:: 作業内容 ::
1. 本文の一文「自然界では動物たちは必要以上のものは採らない。」を英語に訳してください。
2. 本文の「禅がこれを「吾唯足るを知る」と口を上下左右に使った水やりなどで、表現している。」から「のは、資本主義かもしれない。」までを、一字も変えずに書き写してください。

:: 本文 ::
- - - - -

昨日書いた「足るを知る」とは老子の「自勝者強、知足者富」からの引用で、 自らに勝つ者は強く、身の程をわきまえて、むやみに不満をもたないこと。足るを知る者は富むとは、満足することを知っている者のことであり、たとえ貧しくても精神的には豊かで、幸福であるということ、という意味である。
禅がこれを「吾唯足るを知る」と口を上下左右に使った水やりなどで、表現している。
明治の初頭は農民がこの国の、80%以上であった。日本は豊芦原瑞穂の国で農業国であった。太平洋戦争後でも、この国は農業国であった。日本の文化を醸成したのは、狭い土地で巧みに土地改良を行い水管理をすることで、村社会と勤勉さが生まれ、日本のいわば細かな作業が得意な民族性も育まれてきた。
自然界では動物たちは必要以上のものは採らない。先日NHKの人体という番組で、脂肪肝になるのは人間だけ出ると、ノーベル医学賞受賞者の山中博士が述べていた。自然界では全くその通りである。
しかし、現実には人間以外にも脂肪肝になるものがいる。家畜である。彼女たち(家畜のほとんどは雌である)は、必要以上に採食させられ現場の獣医師は脂肪肝との戦いであるともいえる。
人は際限ない欲望を家畜にも課しているのである。足るを知らなくさせているのは、資本主義かもしれない。

- - - - -

:: 表示データ ::
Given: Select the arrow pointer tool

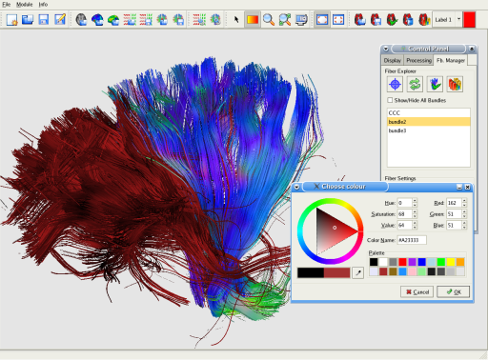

- - - - -

:: 期待される結果 ::
1. In the natural world, animals do not take more than they need.

2.
禅がこれを「吾唯足るを知る」と口を上下左右に使った水やりなどで、表現している。
明治の初頭は農民がこの国の、80%以上であった。日本は豊芦原瑞穂の国で農業国であった。太平洋戦争後でも、この国は農業国であった。日本の文化を醸成したのは、狭い土地で巧みに土地改良を行い水管理をすることで、村社会と勤勉さが生まれ、日本のいわば細かな作業が得意な民族性も育まれてきた。
自然界では動物たちは必要以上のものは採らない。先日NHKの人体という番組で、脂肪肝になるのは人間だけ出ると、ノーベル医学賞受賞者の山中博士が述べていた。自然界では全くその通りである。
しかし、現実には人間以外にも脂肪肝になるものがいる。家畜である。彼女たち(家畜のほとんどは雌である)は、必要以上に採食させられ現場の獣医師は脂肪肝との戦いであるともいえる。
人は際限ない欲望を家畜にも課しているのである。足るを知らなくさせているのは、資本主義かもしれない。